The consequences compound beyond the immediate downtime:
- User experience — users mid-session lose their work, see error pages, or get mysterious timeouts
- API reliability — webhook deliveries fail, integration partners see errors, retry storms follow
- SEO impact — search engine crawlers that hit 5xx errors during deployment may temporarily deindex pages
- Monitoring noise — every deployment triggers alerts, making it harder to distinguish real incidents from deploy artifacts
- Deploy anxiety — teams avoid deploying frequently because each deploy carries risk, leading to larger, riskier batches
A proper deployment strategy eliminates these problems. You deploy confidently, multiple times per day if needed, because you know users won't notice.
Deployment Strategies Compared
Four common deployment strategies, ordered from simplest to most sophisticated:
- Stop-start — stop old version, start new version. Simple but causes downtime proportional to startup time. Only acceptable for non-production or internal tools.

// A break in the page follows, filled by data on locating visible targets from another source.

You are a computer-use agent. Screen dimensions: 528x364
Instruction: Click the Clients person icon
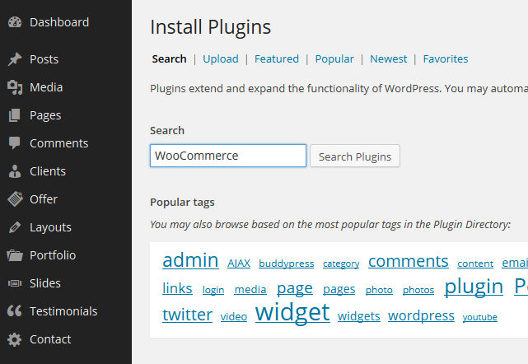[14, 171]
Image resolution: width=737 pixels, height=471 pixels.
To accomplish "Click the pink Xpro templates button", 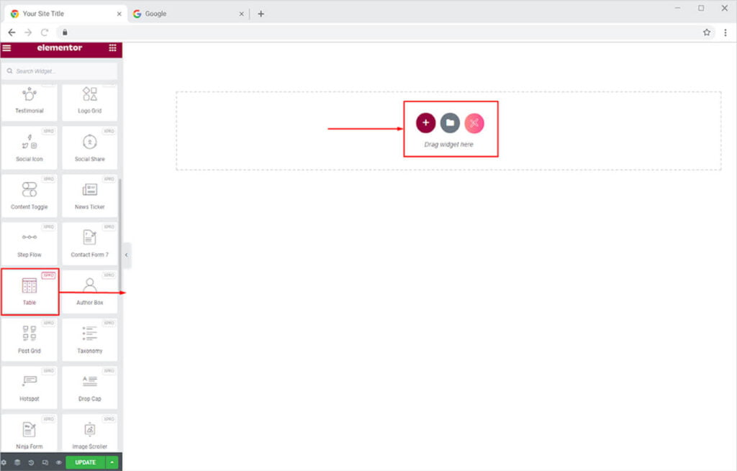I will (x=474, y=123).
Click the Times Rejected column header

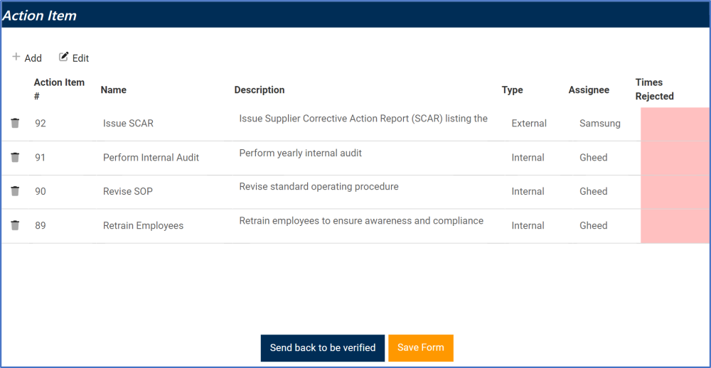click(654, 89)
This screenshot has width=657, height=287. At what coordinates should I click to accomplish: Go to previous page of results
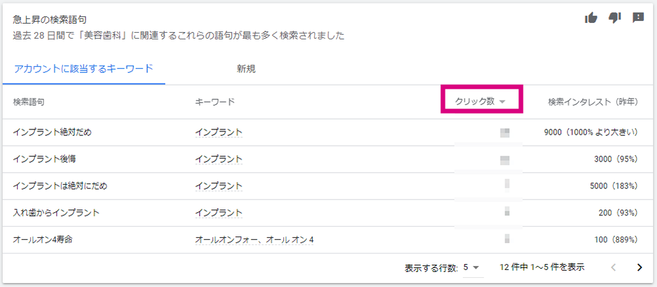(x=614, y=267)
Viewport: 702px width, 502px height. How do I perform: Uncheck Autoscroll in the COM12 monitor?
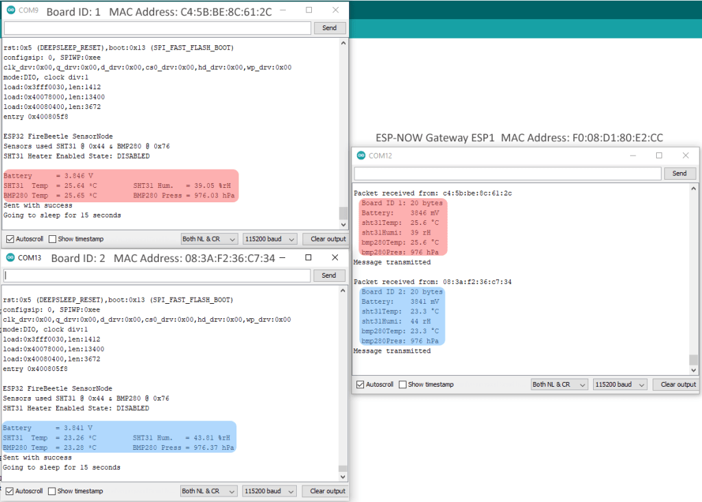click(x=360, y=385)
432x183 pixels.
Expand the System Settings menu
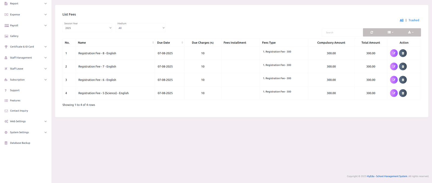[25, 132]
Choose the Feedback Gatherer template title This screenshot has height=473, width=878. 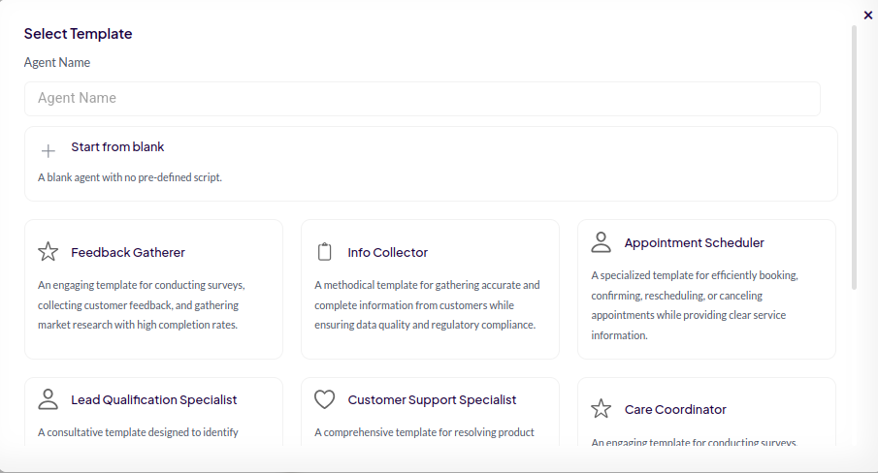(128, 252)
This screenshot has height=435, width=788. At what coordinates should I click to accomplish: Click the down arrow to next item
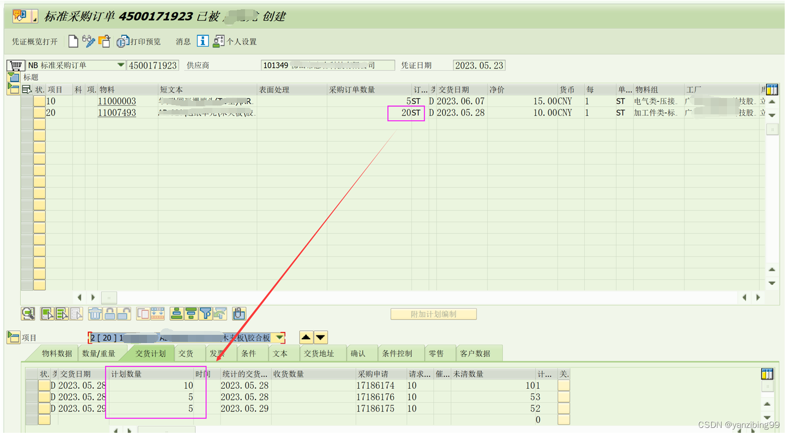[x=320, y=337]
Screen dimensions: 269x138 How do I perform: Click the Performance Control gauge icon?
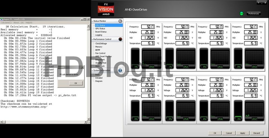[120, 39]
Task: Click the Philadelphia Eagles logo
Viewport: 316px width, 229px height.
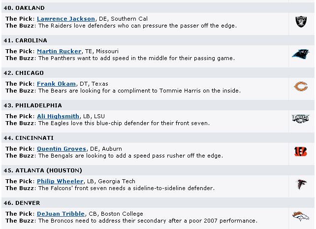Action: click(301, 119)
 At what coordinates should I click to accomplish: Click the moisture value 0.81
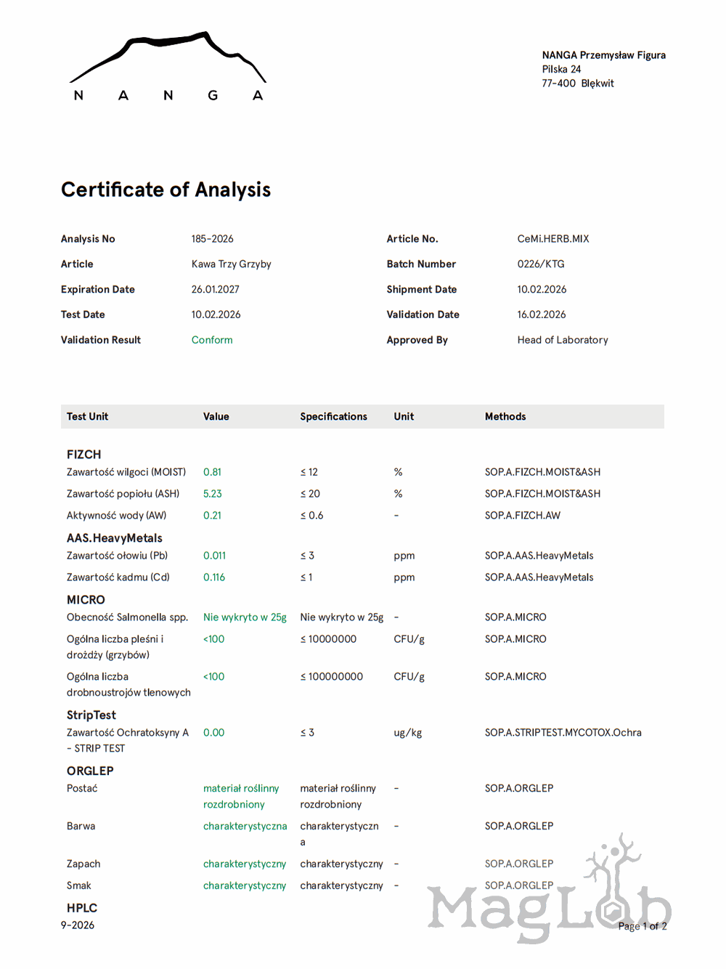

- Rolling — gradually replace instances of the old version with new ones. If you have 4 workers, restart them one at a time. Brief capacity reduction but no complete outage.
- Blue-green — run two identical environments ("blue" and "green"). Deploy to the inactive one, verify it works, then switch traffic. Instant rollback by switching back. Requires double the resources during transition.
- Canary — route a small percentage of traffic (5-10%) to the new version. Monitor for errors. Gradually increase traffic to the new version. Most sophisticated, requires traffic splitting capability.
For single-VPS deployments, blue-green and rolling are the most practical. Canary deployments typically require a load balancer with percentage-based routing, which is more common in multi-server setups.
Pattern 1: Nginx Upstream Blue-Green
The most straightforward zero-downtime pattern for any application behind Nginx. Run two instances of your application on different ports, and switch Nginx's upstream between them.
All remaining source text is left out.